▶ _EXERCISE BRIEF_
Up to and including the line holding "Screen dimensions: 1512x810", write out the data exactly from its first line, but not the pictures.

------ AVAILABLE DATA ------

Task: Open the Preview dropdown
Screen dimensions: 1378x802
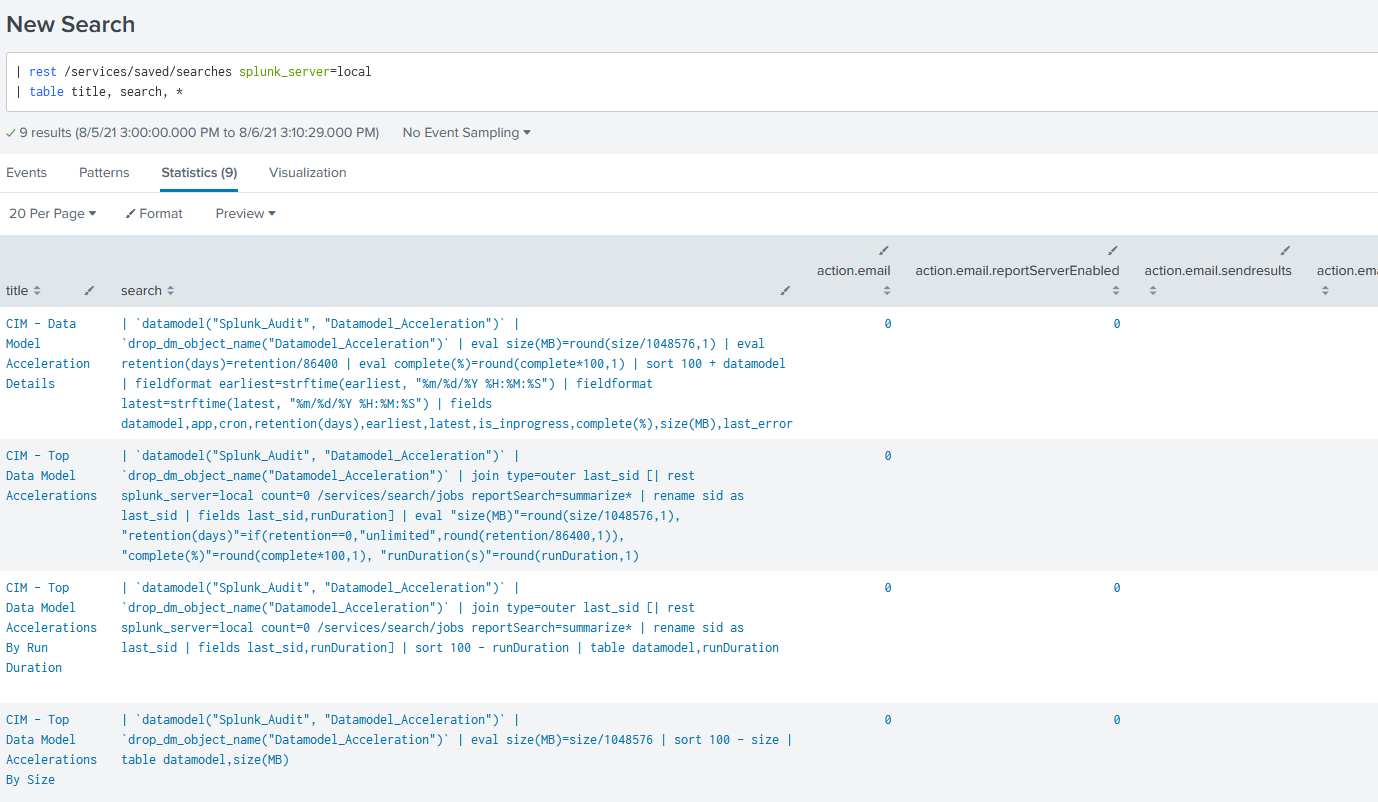Action: coord(245,213)
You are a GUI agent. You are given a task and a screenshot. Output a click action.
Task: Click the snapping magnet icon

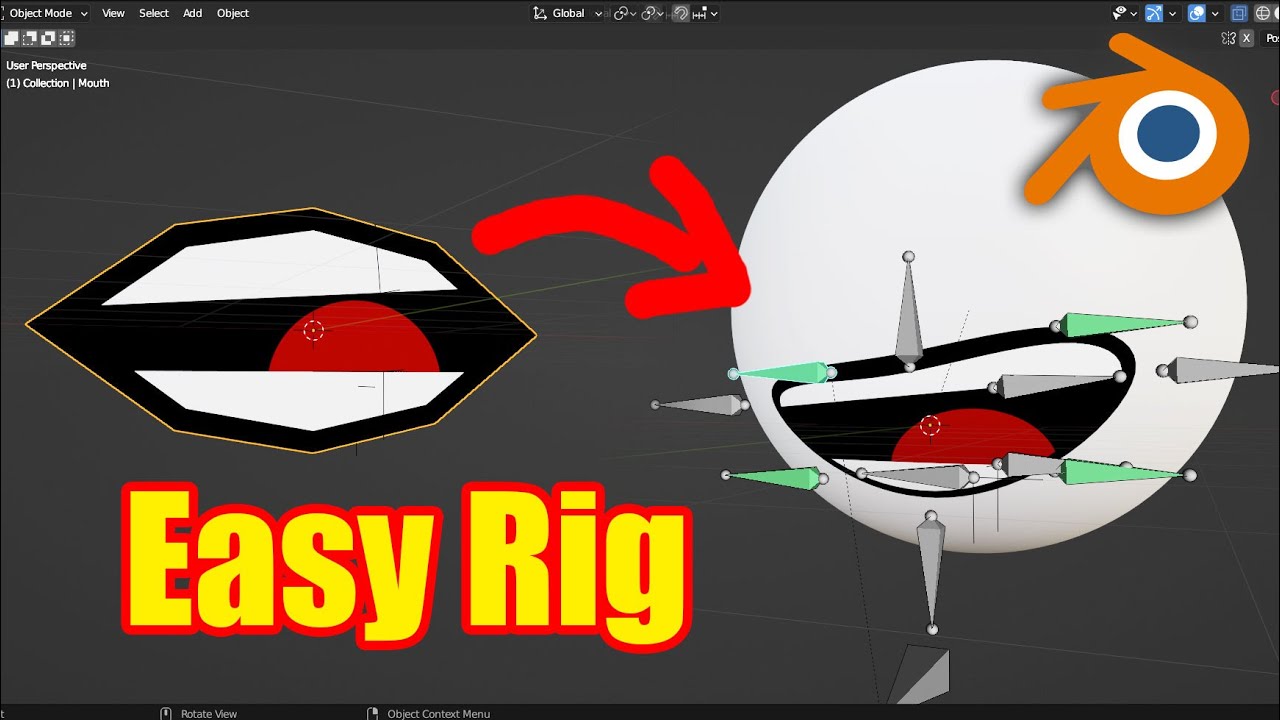pyautogui.click(x=680, y=13)
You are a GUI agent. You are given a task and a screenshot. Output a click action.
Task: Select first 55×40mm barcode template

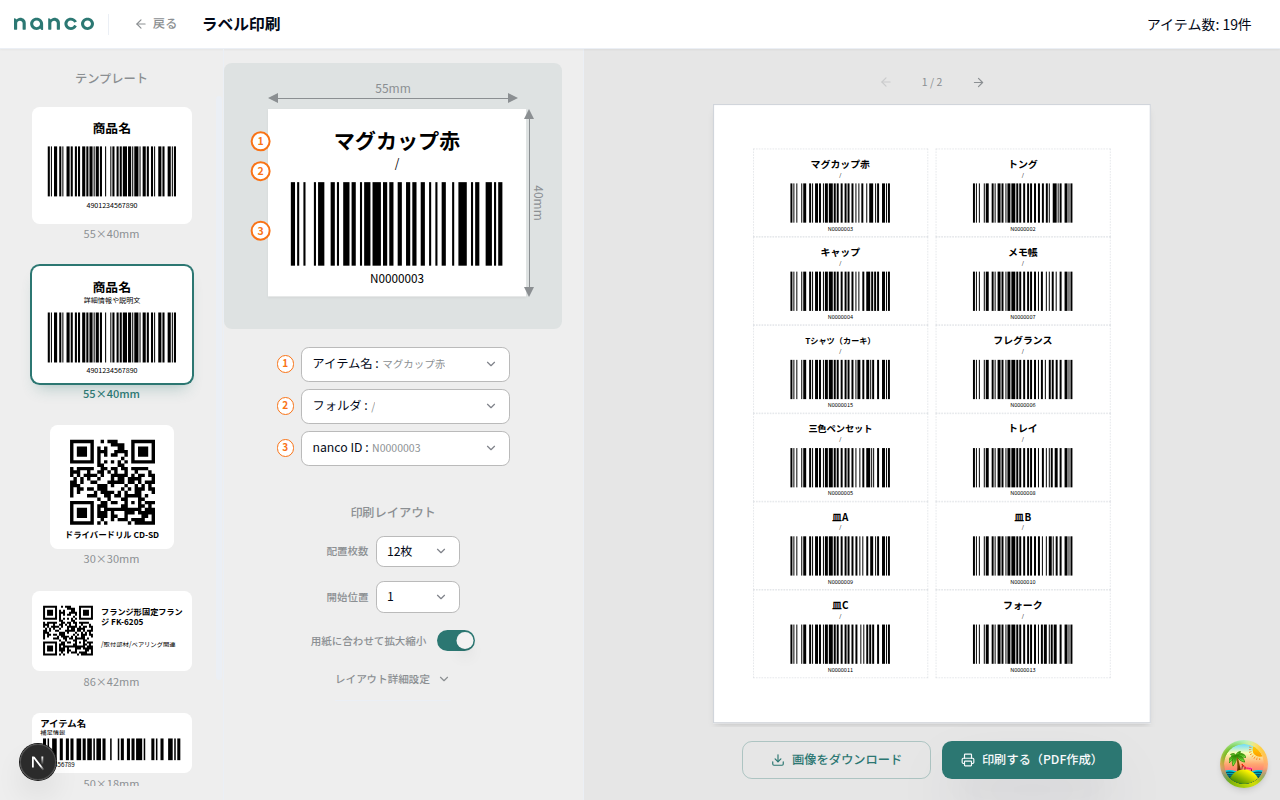point(112,165)
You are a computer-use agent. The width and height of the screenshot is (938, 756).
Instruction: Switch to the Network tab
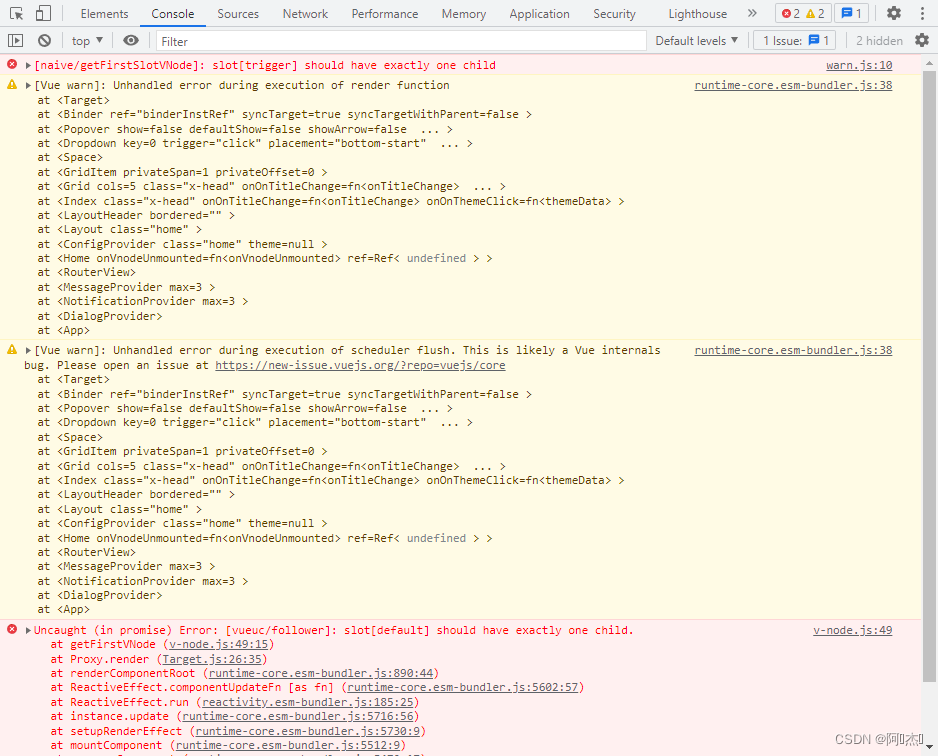click(x=305, y=13)
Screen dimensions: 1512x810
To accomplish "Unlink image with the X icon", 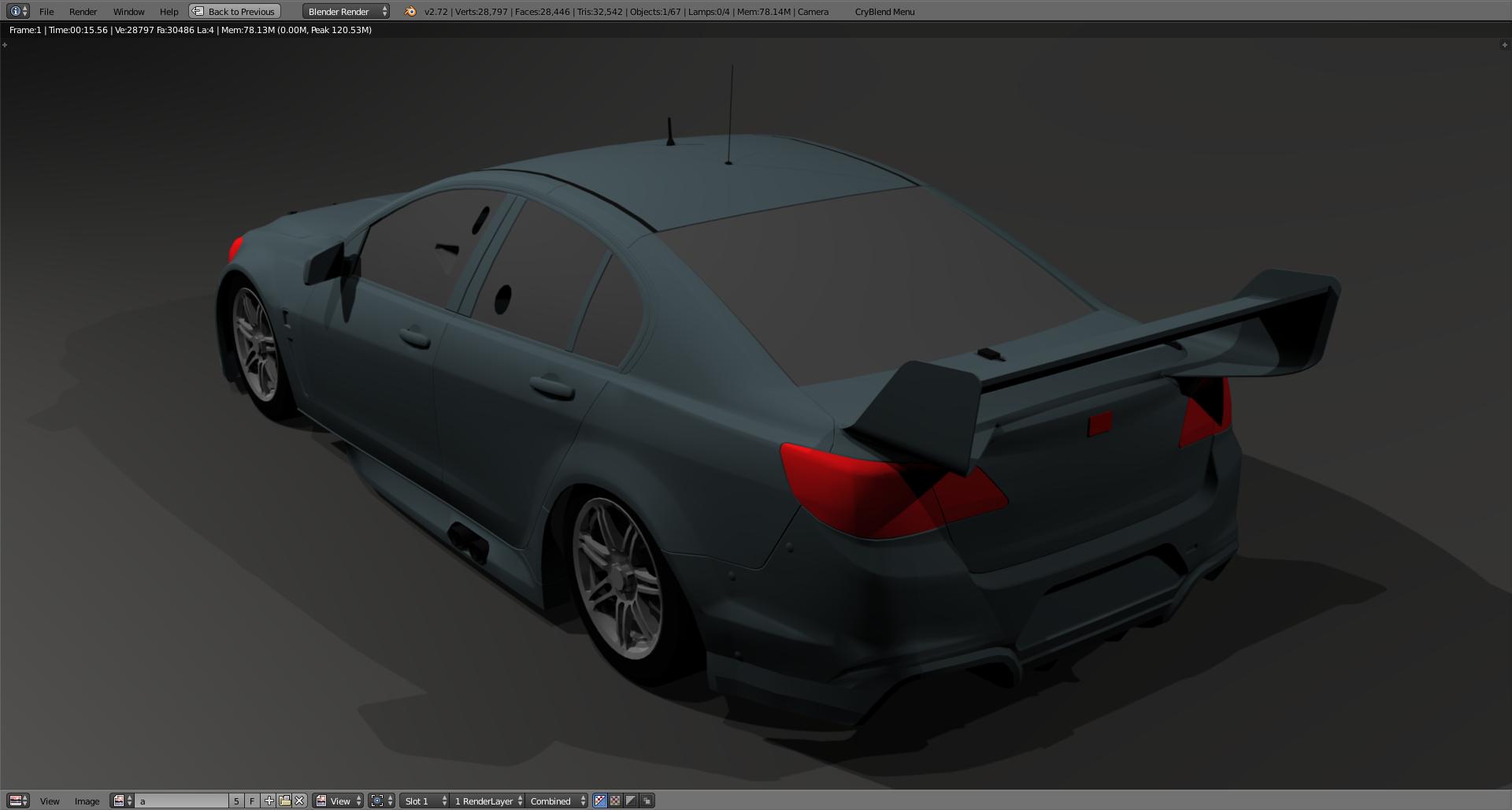I will click(299, 801).
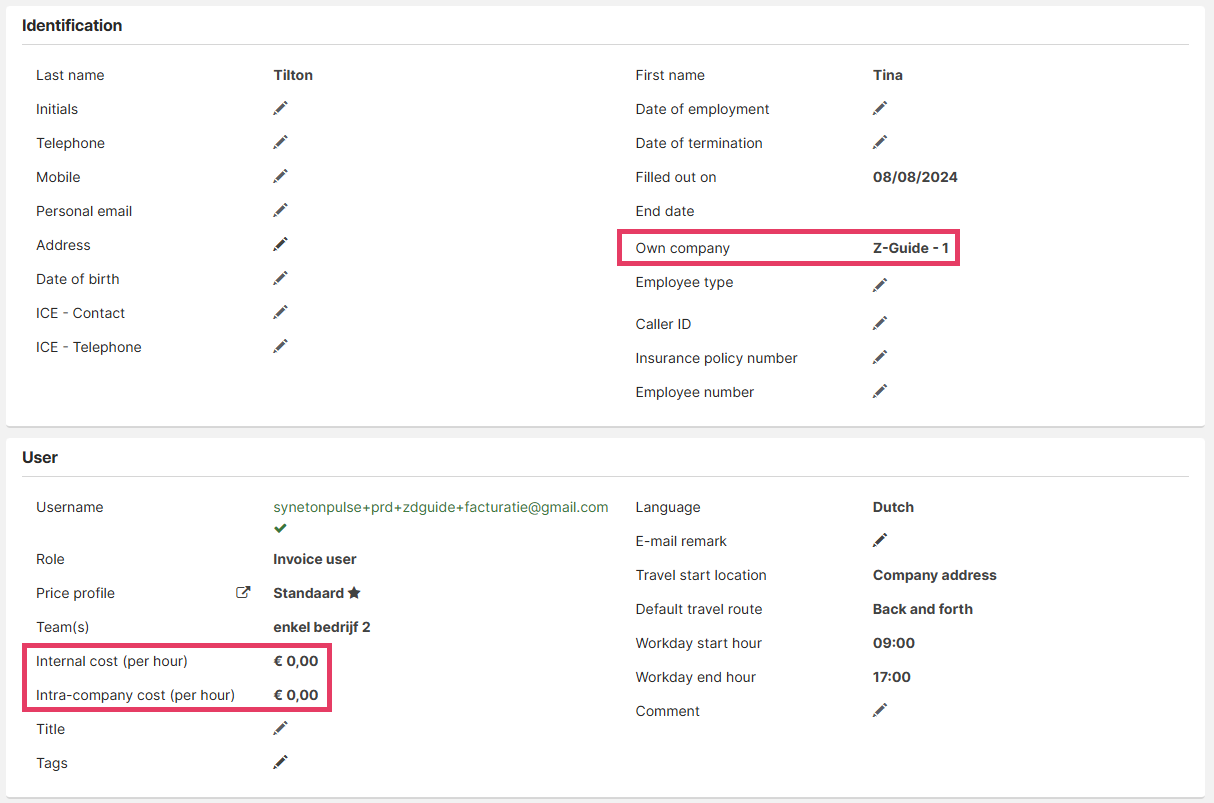Click the Address edit pencil icon
Screen dimensions: 1214x803
(x=280, y=244)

------

▶ _ANSWER SPACE_
Task: Open the Preview dropdown
Screen dimensions: 1378x802
Action: coord(245,213)
You are a GUI agent. You are given a task and a screenshot. Output a click action.
Task: Click the snapping magnet icon

pyautogui.click(x=680, y=13)
You are a GUI agent. You are given a task and a screenshot. Output a click action.
Task: Select first 55×40mm barcode template

point(112,165)
You are a computer-use agent. The width and height of the screenshot is (938, 756).
Instruction: Switch to the Network tab
click(x=305, y=13)
Screen dimensions: 1512x810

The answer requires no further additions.